The FC debacle reveals just how dangerous pseudoscience can become.

In the early 1990s, FC was hailed by practitioners and the media as a miracle that allowed disabled people to share their thoughts and feelings for the first time. In many instances, the facilitator holds the autistic person's hand and helps them to type out a message on a keyboard with one finger. People diagnosed as mentally retarded or autistic took their facilitators to school and suddenly became model students and began writing poetry and short stories.

Parents and teachers were swept up in the frenzy of the sudden and newfound verbal skills of their autistic children and students. Then the phenomenon took a strange turn. An inordinate number of children and their facilitators started accusing their parents or others of sexual abuse. Parents and caretakers were arrested, children were placed in foster care, and many lives were ruined.
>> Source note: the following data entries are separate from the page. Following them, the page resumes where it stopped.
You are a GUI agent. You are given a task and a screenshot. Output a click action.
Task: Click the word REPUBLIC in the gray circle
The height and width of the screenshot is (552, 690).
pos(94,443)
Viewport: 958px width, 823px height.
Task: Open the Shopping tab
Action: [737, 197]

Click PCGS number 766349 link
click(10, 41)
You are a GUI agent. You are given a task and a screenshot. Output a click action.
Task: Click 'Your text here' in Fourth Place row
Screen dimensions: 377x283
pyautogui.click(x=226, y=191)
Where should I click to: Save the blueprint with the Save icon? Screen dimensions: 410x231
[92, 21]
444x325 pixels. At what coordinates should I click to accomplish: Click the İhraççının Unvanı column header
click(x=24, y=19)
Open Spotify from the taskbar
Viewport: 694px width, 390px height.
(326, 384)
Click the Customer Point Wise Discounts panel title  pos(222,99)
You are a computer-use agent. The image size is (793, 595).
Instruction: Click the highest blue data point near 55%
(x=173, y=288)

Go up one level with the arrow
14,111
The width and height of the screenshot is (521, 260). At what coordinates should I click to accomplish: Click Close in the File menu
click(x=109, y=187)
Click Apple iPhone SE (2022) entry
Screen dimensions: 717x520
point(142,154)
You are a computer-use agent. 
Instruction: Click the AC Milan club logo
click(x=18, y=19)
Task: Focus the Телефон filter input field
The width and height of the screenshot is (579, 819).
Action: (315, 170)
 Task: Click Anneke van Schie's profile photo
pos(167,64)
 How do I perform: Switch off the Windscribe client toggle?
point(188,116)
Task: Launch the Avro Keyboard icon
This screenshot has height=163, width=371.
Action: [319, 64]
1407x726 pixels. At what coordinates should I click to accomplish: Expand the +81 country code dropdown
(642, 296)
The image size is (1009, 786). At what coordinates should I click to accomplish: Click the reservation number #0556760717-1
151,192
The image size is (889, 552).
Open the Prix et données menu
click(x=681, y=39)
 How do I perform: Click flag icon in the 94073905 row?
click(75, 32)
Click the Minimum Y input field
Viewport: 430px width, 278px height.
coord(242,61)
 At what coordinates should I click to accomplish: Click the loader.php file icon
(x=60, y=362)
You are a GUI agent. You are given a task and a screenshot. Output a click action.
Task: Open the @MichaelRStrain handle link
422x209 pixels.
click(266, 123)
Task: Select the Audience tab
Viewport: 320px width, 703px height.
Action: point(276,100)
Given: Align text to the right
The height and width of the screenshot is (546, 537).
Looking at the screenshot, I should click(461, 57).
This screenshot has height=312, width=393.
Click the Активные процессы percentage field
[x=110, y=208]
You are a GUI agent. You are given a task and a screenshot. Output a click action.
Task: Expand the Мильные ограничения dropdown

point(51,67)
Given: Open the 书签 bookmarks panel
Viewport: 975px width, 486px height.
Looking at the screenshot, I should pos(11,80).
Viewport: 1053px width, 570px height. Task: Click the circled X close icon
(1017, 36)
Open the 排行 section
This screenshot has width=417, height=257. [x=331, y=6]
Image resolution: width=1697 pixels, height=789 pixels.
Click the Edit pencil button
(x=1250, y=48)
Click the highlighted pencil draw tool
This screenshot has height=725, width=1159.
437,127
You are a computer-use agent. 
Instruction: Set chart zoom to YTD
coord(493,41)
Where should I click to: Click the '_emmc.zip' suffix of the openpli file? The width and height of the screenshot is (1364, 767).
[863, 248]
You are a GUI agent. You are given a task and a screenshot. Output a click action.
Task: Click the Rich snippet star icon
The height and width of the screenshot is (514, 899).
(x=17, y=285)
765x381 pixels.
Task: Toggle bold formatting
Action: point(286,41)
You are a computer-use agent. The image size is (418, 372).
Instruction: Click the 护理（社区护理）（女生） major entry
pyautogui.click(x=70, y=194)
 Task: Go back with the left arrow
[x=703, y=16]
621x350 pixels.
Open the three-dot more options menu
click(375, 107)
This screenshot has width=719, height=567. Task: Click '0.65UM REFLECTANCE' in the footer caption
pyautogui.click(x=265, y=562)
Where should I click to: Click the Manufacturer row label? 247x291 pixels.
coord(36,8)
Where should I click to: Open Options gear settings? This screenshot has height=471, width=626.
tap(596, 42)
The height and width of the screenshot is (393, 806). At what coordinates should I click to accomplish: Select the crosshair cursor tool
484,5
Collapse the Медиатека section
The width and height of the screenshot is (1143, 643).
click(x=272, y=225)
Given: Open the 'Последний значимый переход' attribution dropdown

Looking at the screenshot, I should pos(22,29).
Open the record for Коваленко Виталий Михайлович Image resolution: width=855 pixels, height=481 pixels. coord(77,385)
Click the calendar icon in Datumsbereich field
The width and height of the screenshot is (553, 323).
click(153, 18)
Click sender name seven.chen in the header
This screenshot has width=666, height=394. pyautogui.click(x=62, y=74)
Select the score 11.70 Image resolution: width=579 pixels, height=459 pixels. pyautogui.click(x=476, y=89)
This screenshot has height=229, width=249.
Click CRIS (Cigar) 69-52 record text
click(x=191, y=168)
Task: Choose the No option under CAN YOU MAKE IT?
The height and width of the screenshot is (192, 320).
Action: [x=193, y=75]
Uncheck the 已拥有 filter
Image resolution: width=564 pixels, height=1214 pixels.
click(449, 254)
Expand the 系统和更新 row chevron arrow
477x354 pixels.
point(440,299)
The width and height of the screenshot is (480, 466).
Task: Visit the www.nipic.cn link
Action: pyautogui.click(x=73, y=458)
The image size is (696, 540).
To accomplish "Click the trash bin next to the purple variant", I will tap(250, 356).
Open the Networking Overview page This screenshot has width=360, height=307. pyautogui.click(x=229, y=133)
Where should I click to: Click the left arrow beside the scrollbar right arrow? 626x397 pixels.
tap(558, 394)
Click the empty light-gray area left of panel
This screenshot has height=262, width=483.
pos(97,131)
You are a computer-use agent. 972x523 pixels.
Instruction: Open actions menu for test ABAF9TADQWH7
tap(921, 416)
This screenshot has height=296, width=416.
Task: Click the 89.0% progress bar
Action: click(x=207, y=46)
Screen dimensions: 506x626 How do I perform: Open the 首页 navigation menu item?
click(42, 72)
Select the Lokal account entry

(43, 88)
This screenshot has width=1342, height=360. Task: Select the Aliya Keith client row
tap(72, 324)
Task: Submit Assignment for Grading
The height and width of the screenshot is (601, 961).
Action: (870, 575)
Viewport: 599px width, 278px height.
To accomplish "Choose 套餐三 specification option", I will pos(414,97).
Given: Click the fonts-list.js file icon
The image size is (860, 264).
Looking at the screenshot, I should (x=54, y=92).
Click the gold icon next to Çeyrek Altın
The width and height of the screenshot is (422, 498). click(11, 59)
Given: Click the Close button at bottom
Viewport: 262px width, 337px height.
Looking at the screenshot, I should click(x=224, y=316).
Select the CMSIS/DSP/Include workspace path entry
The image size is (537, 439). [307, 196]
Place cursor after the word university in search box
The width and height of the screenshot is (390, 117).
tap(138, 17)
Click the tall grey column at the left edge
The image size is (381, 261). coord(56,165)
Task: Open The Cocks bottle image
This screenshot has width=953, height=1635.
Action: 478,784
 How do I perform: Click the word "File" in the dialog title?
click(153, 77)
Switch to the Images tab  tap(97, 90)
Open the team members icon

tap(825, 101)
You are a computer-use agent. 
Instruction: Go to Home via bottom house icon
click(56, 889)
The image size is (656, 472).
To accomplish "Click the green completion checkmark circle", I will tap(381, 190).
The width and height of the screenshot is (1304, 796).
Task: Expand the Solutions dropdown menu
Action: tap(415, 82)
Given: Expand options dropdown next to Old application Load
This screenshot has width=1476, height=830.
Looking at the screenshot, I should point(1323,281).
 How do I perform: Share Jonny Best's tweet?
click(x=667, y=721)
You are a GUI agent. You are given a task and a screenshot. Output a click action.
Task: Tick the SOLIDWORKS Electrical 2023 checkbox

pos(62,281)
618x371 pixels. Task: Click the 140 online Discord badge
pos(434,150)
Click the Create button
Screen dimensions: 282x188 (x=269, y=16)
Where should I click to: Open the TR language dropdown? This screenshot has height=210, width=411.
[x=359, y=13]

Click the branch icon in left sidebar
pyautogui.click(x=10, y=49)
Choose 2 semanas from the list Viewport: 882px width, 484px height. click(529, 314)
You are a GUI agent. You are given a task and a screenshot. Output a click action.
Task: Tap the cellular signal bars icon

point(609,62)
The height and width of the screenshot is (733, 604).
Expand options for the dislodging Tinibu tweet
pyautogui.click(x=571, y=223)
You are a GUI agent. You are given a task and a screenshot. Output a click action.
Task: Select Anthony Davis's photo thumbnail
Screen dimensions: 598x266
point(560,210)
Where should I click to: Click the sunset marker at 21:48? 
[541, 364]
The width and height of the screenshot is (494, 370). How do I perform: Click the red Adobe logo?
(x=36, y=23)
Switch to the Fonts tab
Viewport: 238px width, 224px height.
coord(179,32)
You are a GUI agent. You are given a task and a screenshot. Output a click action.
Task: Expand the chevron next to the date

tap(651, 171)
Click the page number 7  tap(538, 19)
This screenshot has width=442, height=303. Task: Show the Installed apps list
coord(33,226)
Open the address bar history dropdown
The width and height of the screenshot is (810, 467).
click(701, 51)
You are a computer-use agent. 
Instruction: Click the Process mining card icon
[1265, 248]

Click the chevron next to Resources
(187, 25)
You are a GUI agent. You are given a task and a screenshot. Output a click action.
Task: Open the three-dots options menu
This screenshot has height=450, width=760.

Not until it reached this level of controversy did people begin to question some obvious inconsistencies. For instance, often the autistic people did not even look at the keyboard, while the facilitators never took their eyes off of it. And it is well known that typing with one finger without looking at the keyboard is impossible.

Also, autism does not typically cause physical disability or fine motor difficulties, so why would autistic individuals need physical assistance? And how did people who did not know how to read or write suddenly type sophisticated, grammatically correct sentences?

When scientists stepped in, more than 50 controlled studies and blind tests, in addition to numerous controlled tests conducted in legal cases, revealed FC as a hoax. These studies showed, without a doubt, that the FC messages were controlled by the facilitators, not the disabled people.

In some double-blind tests, for example, the facilitator was shown one picture and the disabled person another. Without fail, the disabled person then typed what the facilitator saw. But to the untrained observer, the technique, like other pseudoscientific therapies, appeared to work.

Sometimes, the influence of the facilitator is less obvious, because the facilitator might not hold the person's hand, but support their arm or touch their shoulder -- or even simply observe the typing.

"Naked-eye, informal observations and facilitators' reports absolutely cannot be relied upon to reveal control [by the facilitators] because the cues provided by facilitators are often very subtle, and facilitators typically deny it even in the face of evidence," explained Green of San Diego State, who consulted with families involved in lawsuits during the FC debacle.

The obvious or subtle influences of facilitators were shown to be the equivalent of the Ouija board effect or the Clever Hans phenomenon. While the Ouija board obviously uses hands-on control to move a device across a board, the story of Clever Hans shows that touch is not even necessary.

As explained in the "Skeptic's Dictionary," in the late 19th century, a man believed that his horse, Clever Hans, could solve mathematical equations by tapping his hoof the correct number of times. It was eventually discovered that Hans was responding to unconscious subtle movements from his owner that caused him to start and then stop tapping his hoof at the right time. When Hans couldn't see his owner or his owner didn't know the correct answer, Hans could not answer correctly either. Psychologists have long known about the phenomenon of such "unconscious cuing" in humans, and FC proved to be another example.

Even in the face of overwhelming evidence showing FC to be a hoax, Biklen continues to promote it. There still are no scientific data supporting the validity of FC, even from Biklen's Facilitated Communication Institute at Syracuse University.

Considering FC's controversial history, the publicity surrounding the Academy Award-nominated documentary is less than encouraging evidence about the longevity and appeal of pseudoscience.

Said Green, "This film and the hype surrounding it are hitting a new generation of parents of children with autism who are largely unaware of the history of FC and again are likely to be vulnerable to the seductive claims being made about it."